The slide presents another buying opportunity ahead of Vodafone ’s half- year update later this month.

Research boutique New Street wrote in a recent note that the German business will recover. “Vodafone’s operational performance remains misunderstood by the market,” analysts wrote, adding that Vodafone is “outperforming operationally in all of their main markets.”

Analysts at Berenberg estimate the stock could rise to £1.55, boosted by its businesses in the Internet of Things (IoT) and African fintech.

The Internet of Things describes devices such as lights that connect to the web and can be activated remotely. It only accounts for 2% of Vodafone’s group revenue, or just under £1 billion, but it’s growing. In the fiscal first quarter to June 30, revenue increased by 22.3% from the same period a year ago.

The IoT enables companies to closely monitor the performance of products, cut costs, and hit environmental targets. Berenberg says the overall market for IoT is expected to expand 16% annually over the next three years.

Another growth area is fintech in Africa, where mobile phones have become vital in connecting people in remote areas and helping them secure access to medical help, finance, e-commerce, and insurance. M-Pesa, Vodafone’s mobile-based money-transfer service, was set up in 2007 with Vodacom Group (VOD.South Africa); Vodafone owns a 60.5% stake. M-Pesa services 15 million customers with nano and micro loans, for people who don’t have access to traditional financial resources.
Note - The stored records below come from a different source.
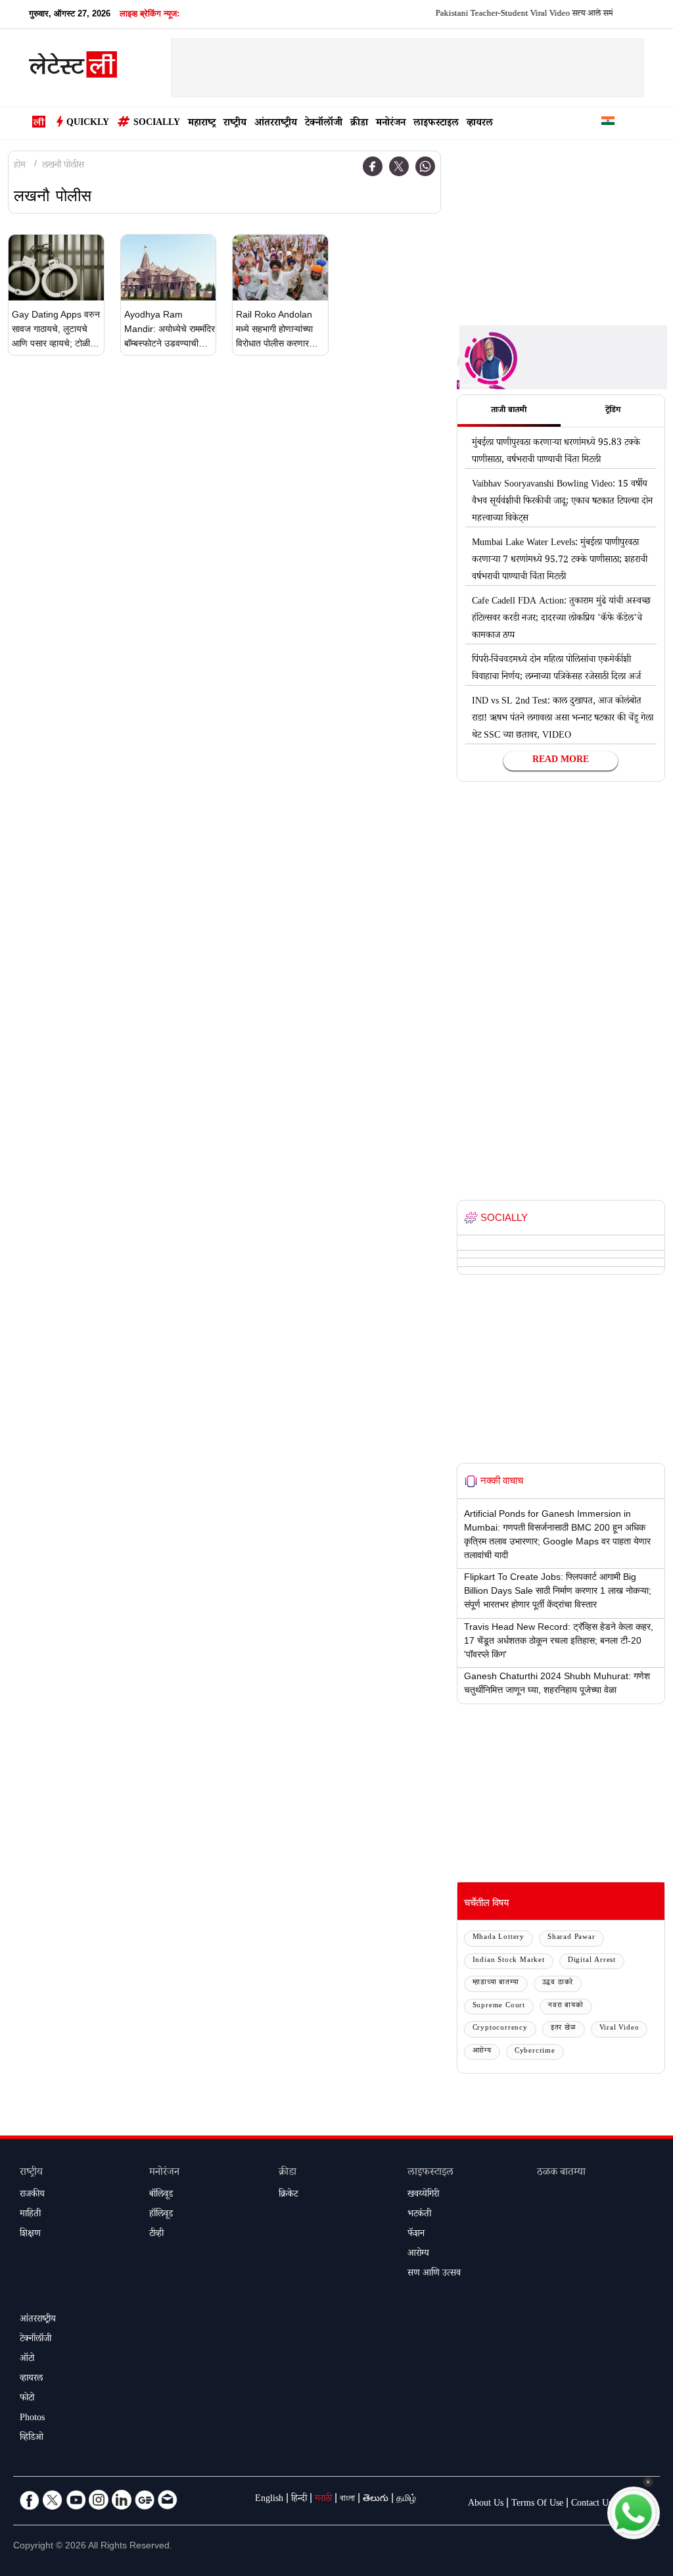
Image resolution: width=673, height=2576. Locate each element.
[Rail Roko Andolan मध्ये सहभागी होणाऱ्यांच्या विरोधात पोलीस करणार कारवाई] (280, 267)
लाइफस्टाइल (436, 123)
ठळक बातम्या (561, 2173)
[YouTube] (75, 2500)
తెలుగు (375, 2500)
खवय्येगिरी (423, 2195)
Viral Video (619, 2028)
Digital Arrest (592, 1961)
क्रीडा (359, 123)
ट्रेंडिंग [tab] (612, 410)
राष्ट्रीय (234, 123)
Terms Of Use (537, 2504)
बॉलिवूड (161, 2195)
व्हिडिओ (31, 2438)
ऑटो (27, 2359)
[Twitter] (399, 166)
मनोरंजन (391, 123)
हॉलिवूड (161, 2215)
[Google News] (144, 2500)
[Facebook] (373, 166)
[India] (608, 123)
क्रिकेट (288, 2195)
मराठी (323, 2500)
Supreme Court (499, 2006)
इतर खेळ (563, 2028)
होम (20, 166)
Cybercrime (535, 2051)
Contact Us (591, 2504)
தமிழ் (406, 2500)
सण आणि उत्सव (434, 2274)
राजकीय (32, 2195)
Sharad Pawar (571, 1938)
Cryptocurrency (500, 2028)
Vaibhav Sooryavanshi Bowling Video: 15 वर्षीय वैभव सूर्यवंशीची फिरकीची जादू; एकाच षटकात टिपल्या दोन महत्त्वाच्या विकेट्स (562, 502)
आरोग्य (482, 2051)
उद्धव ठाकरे (558, 1983)
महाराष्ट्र (202, 123)
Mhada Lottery (498, 1938)
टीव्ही (156, 2235)
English (269, 2500)
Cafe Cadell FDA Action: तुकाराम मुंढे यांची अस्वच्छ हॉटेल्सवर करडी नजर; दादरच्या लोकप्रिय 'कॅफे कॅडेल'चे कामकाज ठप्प (561, 619)
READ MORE (560, 760)
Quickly (87, 123)
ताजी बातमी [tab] (508, 410)
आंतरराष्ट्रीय (275, 123)
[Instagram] (98, 2500)
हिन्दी (299, 2500)
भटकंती (419, 2215)
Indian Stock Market (509, 1961)
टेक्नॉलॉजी (323, 123)
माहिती (30, 2215)
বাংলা (347, 2500)
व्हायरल (480, 123)
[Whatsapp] (425, 166)
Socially (156, 123)
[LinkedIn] (121, 2500)
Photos (32, 2419)
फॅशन (416, 2235)
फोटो (27, 2399)
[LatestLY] (73, 68)
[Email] (167, 2500)
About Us (485, 2504)
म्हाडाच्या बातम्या (496, 1983)
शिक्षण (30, 2235)
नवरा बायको (566, 2006)
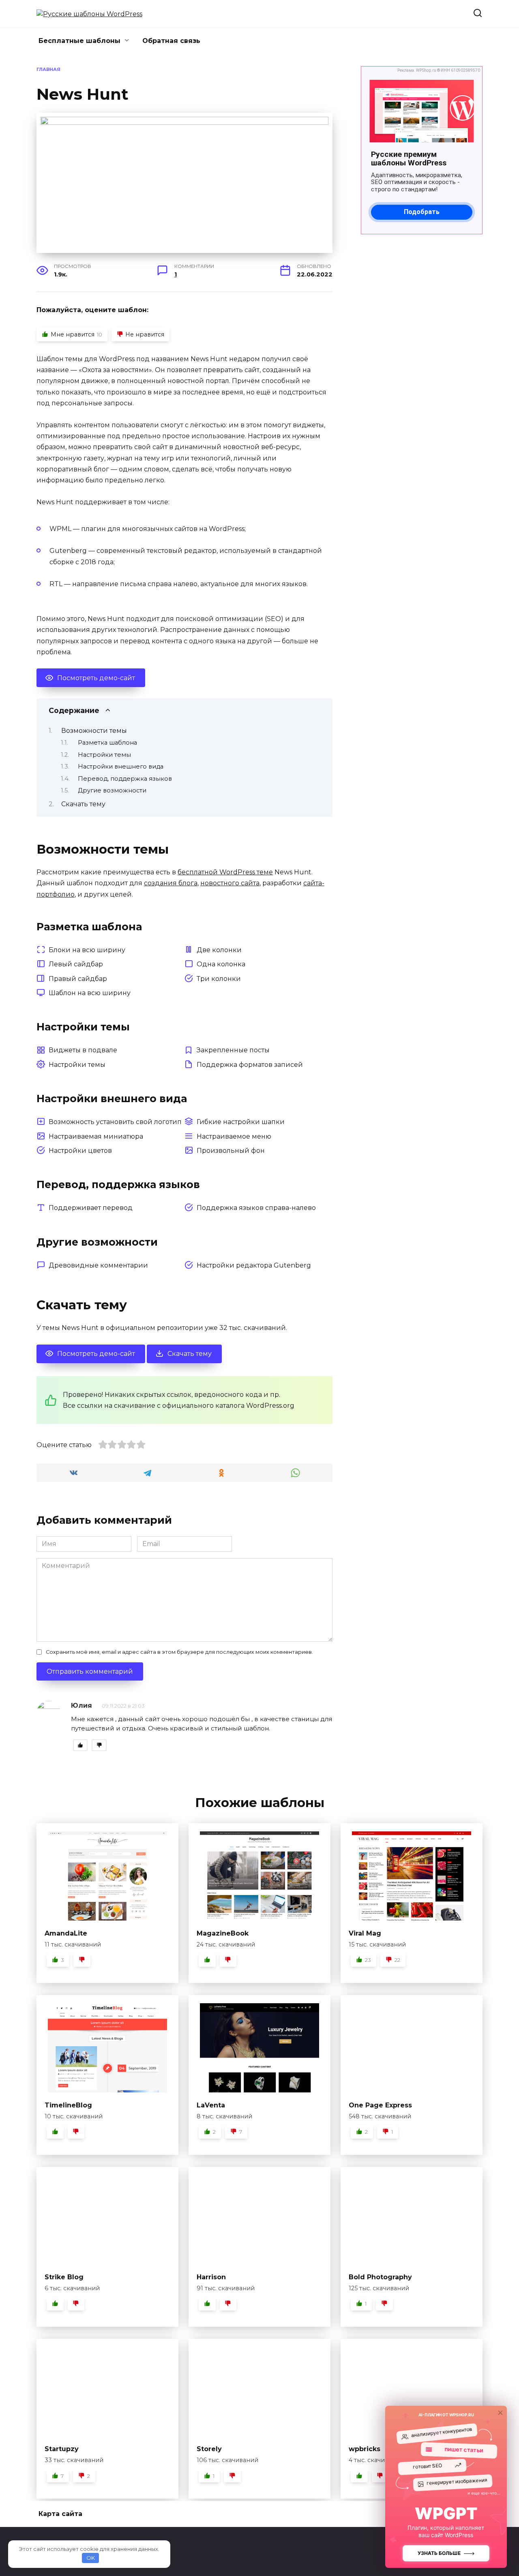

The M-Pesa platform processed almost 4.5 billion transactions in the three months to June 30, an increase of 45% from the prior year. In terms of revenue and earnings, Vodafone receives a 60% share of everything Vodacom generates.

Vodafone has a market value of £30.7 billion and employs about 100,000 people. It fetches 11.5 times this year’s expected earnings and is valued in line with its peers. Pre-tax profit for 2021, which ended March 31, was €4.4 billion ($4.69 billion), an increase from €795 million in 2020, when the company took a large write-down for financing costs connected to its Indian business. Sales in 2021 were €43.8 billion, down from €44.9 billion in 2020, due to Covid-19 travel bans that reduced revenue from roaming charges and a decline in smartphone sales.

CEO Read tells Barron’s that “we are back to service revenue growth in Europe as well as Africa,” with more than 3% growth in the first quarter. “We have good commercial momentum in the business and we are continuing to build value around our platforms, such as IoT and M-Pesa,” he says.